What to do — All lines in the records that carry the string "with" are to be shown.

Collected data entries:
--------------------------------------------------

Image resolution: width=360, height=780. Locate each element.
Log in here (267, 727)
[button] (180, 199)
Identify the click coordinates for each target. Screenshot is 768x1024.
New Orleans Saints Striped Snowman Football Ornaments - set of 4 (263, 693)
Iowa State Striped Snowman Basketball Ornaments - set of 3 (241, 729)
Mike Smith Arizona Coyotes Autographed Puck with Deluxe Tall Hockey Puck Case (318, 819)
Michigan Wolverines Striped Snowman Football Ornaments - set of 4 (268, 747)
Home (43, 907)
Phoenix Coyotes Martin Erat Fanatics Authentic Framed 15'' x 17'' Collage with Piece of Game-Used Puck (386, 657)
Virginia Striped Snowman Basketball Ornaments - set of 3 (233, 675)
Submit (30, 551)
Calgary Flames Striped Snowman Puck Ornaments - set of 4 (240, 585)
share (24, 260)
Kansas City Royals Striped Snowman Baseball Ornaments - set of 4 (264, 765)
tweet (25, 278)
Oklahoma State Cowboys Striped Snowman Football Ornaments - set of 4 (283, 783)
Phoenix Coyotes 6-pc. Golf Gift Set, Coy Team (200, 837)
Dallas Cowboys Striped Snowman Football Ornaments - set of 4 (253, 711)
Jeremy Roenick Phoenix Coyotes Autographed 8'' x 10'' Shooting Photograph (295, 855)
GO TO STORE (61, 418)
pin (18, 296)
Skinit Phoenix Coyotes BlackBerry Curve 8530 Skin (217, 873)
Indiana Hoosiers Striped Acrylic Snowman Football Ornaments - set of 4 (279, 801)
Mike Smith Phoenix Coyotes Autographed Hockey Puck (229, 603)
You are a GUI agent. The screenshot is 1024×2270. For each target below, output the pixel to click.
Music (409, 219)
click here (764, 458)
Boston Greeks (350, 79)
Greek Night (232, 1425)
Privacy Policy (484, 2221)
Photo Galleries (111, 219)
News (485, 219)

--------------------------------------------------

Completed task —
Mike Smith Arizona Coyotes Autographed Puck with Deluxe Tall Hockey Puck Case (318, 819)
Phoenix Coyotes Martin Erat Fanatics Authentic Framed 15'' x 17'' Collage with Piece of Game-Used Puck (386, 657)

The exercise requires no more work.